A more detailed comparison of the dimensions for individual GSDSs can be achieved by a scatter plot. In Figure 7, we display two strongly correlated pairs of dimensions. The Type of the contributions is negatively correlated to the Verifiability of the contribution (Figure 7a). General information is verifiable in case of the considered SDSs, information about events is less so. As events happen at some point in time and are, at least in parts, intangible thereafter, information about an event is hard to verify. The Commercial orientation of the organizer and the Spatial extent of an SDS are positively correlated (Figure 7b). Shared Data Sources with a commercial orientation are, in case of the examined GSDS, of global nature. A possible explanation might be that commercial companies aim to expand their projects to a global extent for maximizing their benefit. In contrast, SDSs with a non-profit orientation are, in parts, of local nature. Despite the fact that both pairs of dimensions depicted in Figure 7 expose a correlation—this fact can be seen in Figure 6—the scatter plots provide a better understanding of how they are related.

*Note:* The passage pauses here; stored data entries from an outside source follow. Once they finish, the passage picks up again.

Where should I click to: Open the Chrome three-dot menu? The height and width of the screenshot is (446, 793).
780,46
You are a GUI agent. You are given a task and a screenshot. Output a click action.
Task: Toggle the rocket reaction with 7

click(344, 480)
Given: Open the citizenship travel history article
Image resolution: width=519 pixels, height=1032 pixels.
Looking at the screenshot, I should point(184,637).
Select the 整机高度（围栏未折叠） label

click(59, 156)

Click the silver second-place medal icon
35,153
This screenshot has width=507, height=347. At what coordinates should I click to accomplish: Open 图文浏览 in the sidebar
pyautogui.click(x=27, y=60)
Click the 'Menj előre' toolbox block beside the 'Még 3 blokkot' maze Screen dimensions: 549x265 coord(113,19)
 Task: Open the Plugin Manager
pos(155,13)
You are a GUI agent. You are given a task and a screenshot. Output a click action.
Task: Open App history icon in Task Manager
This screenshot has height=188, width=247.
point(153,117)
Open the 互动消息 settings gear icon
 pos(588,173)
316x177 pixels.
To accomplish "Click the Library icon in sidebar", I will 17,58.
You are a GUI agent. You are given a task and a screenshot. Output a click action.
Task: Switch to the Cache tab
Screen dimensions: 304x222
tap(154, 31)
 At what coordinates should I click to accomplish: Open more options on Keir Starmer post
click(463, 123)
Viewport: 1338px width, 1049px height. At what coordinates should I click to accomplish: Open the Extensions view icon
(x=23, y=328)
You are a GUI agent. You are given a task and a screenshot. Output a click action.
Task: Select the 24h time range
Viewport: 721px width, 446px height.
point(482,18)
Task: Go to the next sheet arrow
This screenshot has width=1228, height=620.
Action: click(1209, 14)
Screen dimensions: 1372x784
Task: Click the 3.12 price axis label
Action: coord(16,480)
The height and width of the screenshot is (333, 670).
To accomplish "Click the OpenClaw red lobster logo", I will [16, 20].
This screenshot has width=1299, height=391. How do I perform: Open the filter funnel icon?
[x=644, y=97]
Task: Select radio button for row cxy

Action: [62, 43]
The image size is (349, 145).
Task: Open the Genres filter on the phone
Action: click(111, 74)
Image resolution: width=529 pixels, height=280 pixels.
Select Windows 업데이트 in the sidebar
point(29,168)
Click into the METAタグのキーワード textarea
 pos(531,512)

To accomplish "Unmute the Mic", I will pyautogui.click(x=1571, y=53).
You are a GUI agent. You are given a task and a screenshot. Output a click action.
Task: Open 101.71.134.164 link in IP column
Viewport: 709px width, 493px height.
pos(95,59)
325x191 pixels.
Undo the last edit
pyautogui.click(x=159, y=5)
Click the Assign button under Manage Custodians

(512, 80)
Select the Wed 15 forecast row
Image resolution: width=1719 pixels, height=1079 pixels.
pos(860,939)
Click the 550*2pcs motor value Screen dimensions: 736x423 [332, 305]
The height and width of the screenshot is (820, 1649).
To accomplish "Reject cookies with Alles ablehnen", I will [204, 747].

Similar specificities of the dimensions can be uncovered by using parallel coordinates. As can be seen in Figure 3, the values representing the characteristics of the GSDSs are not equally distributed for many dimensions. This applies, e.g., to the Temporal extent of the project and the Temporal extent of the data usage—most GSDSs are temporally unbounded and so is the use of the data collected in the project. The Awareness of the contribution is ‘polarizing’—there are only very few GSDSs for which the contributor is only to some degree aware of his or her contribution. Also, the positive and negative correlations that can be found in the correlation matrix are apparent in the parallel coordinates plot. However, in contrast to the correlation matrix, a dimension (represented by an axis) can only be compared to the ‘neighbouring’ ones in the plot, which is why the axes need to be reordered. Such a reordering is possible when the plot is interactively displayed.
While we have so far considered correlations between the dimensions for all categories of GSDSs, additional significant correlations can occur within a single category. As an example, it becomes visible in Figure 5 that social media data sources expose very similar characteristics judged by the dimensions. This even applies to other categories. In addition, correlations among the dimensions can be found beyond the thematic categories, e.g., between crowd-sourced sensor data and mobility trajectories. The previously discussed figures could be restricted to SDSs from only one category as well. When examining SDSs by category, one gains not only information about the correlations within a category but also about how meaningful the categories are. In the next section, the prototypes and the categories are evaluated.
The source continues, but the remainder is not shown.